- ADA é negociada a US$ 0,1478 após nova rejeição na média móvel exponencial
- Baleias intensificam ordens de compra em mínimas plurimensais do token
- Posições compradas no mercado futuro respondem por 75% da exposição alavancada
O cardano segue sob pressão vendedora e renovou mínimas dos últimos meses nesta semana. O ativo é negociado a US$ 0,1478 (R$ 0,7659), com leve alta de 3% nas últimas 24 horas, mas ainda acumula desempenho negativo no recorte de médio prazo.
A última tentativa de recuperação travou na casa de US$ 0,1903, justamente onde passa a média móvel exponencial que vem funcionando como teto desde o início do movimento de baixa. A rejeição empurrou o ADA para baixo de mais um suporte técnico relevante.
Mesmo com o cenário gráfico deteriorado, uma parcela específica do mercado começa a se mover na direção oposta ao fluxo predominante e isso tem chamado a atenção de quem acompanha métricas on-chain.
Baleias aceleram ordens de compra em ADA
Dados do mercado à vista compilados pela CryptoQuant mostram aumento expressivo no volume de ordens de grandes detentores em torno dos preços atuais. O comportamento sugere que carteiras com alto poder de fogo estão usando a fraqueza recente para montar posição.
Acúmulo de baleias, porém, não garante reversão imediata. Essas carteiras costumam construir posição em fatias, ao longo de semanas, especialmente em períodos de incerteza macro. Em diversos ciclos anteriores, o movimento desacelerou a pressão vendedora sem marcar exatamente o fundo do ciclo.
O contexto local reforça a leitura cautelosa. No Brasil, fundos com exposição a criptoativos enfrentam restrições adicionais desde que o Banco Central restringiu operações de câmbio envolvendo esse tipo de produto, o que limita parte do fluxo institucional doméstico para altcoins como o ADA em momentos de barganha técnica.

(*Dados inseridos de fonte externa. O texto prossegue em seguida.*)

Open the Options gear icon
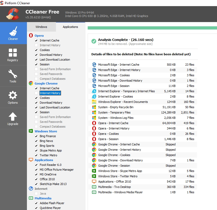Viewport: 217px width, 210px height. tap(13, 95)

Mercado futuro tem 75% das posições em long
O lado derivativo também aponta para uma postura compradora. Segundo a Coinalyze, posições longas respondem por 75% da exposição alavancada em contratos futuros de ADA. A maioria dos traders alavancados aposta numa recuperação em vez de outra perna de queda.

O posicionamento contrasta com o que mostra o gráfico de preço. Apesar da concentração de apostas otimistas, o ADA ainda não conseguiu reconquistar suportes perdidos nas últimas semanas. Quando o long fica tão dominante, basta um movimento adverso para liquidar uma fileira inteira dessas posições risco que pesa sobre qualquer tentativa de reversão sustentada.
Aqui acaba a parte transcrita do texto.